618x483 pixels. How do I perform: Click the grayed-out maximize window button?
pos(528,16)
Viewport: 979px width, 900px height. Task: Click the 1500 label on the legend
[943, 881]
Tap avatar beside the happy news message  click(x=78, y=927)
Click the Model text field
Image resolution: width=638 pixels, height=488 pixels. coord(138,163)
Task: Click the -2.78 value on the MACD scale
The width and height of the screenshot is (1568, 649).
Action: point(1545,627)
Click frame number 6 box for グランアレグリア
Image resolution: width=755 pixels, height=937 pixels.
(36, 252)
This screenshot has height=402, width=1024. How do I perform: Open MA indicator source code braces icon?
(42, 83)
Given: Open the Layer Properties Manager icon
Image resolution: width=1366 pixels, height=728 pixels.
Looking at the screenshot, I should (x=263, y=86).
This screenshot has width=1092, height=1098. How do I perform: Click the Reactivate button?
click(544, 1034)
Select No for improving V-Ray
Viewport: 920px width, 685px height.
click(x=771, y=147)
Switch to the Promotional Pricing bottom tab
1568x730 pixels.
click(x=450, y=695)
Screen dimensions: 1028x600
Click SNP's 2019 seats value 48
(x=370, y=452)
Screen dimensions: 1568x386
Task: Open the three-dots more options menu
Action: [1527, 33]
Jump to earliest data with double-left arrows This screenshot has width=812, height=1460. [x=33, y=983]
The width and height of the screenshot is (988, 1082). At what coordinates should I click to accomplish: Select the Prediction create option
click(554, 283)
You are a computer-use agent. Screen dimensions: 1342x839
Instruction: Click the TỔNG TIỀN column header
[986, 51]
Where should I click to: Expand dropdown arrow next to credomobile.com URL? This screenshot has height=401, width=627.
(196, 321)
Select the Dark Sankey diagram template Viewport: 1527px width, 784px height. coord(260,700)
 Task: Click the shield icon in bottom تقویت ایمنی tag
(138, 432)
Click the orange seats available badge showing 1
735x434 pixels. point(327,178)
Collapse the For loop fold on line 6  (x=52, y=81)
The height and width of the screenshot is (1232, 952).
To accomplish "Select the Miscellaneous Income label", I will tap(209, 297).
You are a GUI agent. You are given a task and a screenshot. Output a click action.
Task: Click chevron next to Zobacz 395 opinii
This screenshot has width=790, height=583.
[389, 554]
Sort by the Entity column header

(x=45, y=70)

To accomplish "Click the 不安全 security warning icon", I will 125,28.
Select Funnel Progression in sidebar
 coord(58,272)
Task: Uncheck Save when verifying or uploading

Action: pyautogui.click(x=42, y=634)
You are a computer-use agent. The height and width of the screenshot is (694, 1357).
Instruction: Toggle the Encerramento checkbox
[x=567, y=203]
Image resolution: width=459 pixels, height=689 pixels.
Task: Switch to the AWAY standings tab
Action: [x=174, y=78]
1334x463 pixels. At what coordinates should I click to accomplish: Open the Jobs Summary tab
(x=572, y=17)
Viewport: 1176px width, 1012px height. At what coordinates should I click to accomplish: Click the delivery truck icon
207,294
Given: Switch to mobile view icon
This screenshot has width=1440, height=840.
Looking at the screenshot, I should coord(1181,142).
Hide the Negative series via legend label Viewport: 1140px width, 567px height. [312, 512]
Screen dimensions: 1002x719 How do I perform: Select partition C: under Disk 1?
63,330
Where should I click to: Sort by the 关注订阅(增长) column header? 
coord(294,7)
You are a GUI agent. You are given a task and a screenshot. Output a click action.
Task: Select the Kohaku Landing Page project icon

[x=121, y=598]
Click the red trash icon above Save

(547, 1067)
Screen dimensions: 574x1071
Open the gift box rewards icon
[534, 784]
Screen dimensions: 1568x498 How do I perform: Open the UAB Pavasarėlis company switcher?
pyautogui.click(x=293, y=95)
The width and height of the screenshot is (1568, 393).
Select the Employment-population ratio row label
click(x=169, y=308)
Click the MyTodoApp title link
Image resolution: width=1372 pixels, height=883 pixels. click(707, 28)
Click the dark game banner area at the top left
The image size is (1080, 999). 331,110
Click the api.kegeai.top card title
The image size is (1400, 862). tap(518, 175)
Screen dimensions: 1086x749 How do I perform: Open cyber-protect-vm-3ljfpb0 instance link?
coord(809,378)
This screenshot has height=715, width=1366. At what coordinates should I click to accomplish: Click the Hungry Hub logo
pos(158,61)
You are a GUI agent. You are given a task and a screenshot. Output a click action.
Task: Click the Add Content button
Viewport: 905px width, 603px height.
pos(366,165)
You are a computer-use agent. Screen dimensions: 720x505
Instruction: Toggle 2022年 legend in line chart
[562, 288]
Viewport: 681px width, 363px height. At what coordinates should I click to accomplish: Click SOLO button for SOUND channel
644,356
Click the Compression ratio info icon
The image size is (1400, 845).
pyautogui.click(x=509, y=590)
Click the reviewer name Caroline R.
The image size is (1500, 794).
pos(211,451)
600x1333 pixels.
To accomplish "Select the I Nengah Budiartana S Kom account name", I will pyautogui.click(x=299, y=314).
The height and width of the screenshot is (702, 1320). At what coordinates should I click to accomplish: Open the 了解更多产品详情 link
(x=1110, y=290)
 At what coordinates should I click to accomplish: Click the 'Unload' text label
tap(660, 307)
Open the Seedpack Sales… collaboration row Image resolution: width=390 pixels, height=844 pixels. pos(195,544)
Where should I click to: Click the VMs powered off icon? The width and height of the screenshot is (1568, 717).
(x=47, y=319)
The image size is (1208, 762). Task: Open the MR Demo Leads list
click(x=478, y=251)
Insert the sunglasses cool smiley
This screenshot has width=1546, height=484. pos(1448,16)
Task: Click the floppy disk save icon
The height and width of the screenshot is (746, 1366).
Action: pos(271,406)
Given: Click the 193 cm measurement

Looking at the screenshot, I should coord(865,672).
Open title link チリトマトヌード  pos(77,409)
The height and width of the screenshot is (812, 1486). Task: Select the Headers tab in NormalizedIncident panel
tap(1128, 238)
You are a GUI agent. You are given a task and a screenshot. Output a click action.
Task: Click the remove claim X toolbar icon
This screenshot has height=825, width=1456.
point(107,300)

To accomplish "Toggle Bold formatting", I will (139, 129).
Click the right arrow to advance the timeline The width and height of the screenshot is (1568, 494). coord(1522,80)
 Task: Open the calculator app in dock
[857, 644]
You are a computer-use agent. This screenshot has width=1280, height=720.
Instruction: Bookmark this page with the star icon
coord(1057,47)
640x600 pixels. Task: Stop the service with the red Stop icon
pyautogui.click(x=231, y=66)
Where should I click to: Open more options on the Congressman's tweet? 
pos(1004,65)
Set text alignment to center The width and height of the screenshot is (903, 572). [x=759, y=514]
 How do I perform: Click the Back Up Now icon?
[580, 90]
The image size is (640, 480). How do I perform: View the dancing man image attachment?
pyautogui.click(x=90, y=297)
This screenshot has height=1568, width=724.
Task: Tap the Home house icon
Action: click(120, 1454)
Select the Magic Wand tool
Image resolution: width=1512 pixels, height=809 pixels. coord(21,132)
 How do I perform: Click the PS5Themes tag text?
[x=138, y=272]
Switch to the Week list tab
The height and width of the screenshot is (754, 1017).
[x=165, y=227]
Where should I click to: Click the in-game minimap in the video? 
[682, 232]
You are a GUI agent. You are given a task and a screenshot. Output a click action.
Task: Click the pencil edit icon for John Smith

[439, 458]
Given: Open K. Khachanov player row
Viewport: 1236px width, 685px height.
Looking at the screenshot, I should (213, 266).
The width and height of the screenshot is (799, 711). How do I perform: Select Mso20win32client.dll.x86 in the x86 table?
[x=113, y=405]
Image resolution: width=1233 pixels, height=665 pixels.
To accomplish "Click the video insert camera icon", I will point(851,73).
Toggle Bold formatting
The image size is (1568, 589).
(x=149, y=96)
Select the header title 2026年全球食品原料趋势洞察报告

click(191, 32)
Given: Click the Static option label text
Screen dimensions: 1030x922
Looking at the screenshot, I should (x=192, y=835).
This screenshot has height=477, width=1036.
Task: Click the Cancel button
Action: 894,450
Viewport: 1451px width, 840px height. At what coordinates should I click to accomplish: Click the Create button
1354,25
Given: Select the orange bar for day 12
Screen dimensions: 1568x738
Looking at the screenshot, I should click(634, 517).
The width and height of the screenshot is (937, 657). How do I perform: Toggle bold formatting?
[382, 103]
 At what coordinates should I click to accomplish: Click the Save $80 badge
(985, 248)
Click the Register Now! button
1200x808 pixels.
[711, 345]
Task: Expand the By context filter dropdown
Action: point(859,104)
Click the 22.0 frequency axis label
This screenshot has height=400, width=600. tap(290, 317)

= = =

__TASK GOAL__. Copy out the lines of the records above exactly, starting at the line that contains "I will 125,28." and ending at the line that contains "(x=572, y=17)", with both of those lines included.

__WRITTEN RESPONSE__.
To accomplish "Click the 不安全 security warning icon", I will 125,28.
Select Funnel Progression in sidebar
 coord(58,272)
Task: Uncheck Save when verifying or uploading

Action: pyautogui.click(x=42, y=634)
You are a computer-use agent. The height and width of the screenshot is (694, 1357).
Instruction: Toggle the Encerramento checkbox
[x=567, y=203]
Image resolution: width=459 pixels, height=689 pixels.
Task: Switch to the AWAY standings tab
Action: [x=174, y=78]
1334x463 pixels. At what coordinates should I click to accomplish: Open the Jobs Summary tab
(x=572, y=17)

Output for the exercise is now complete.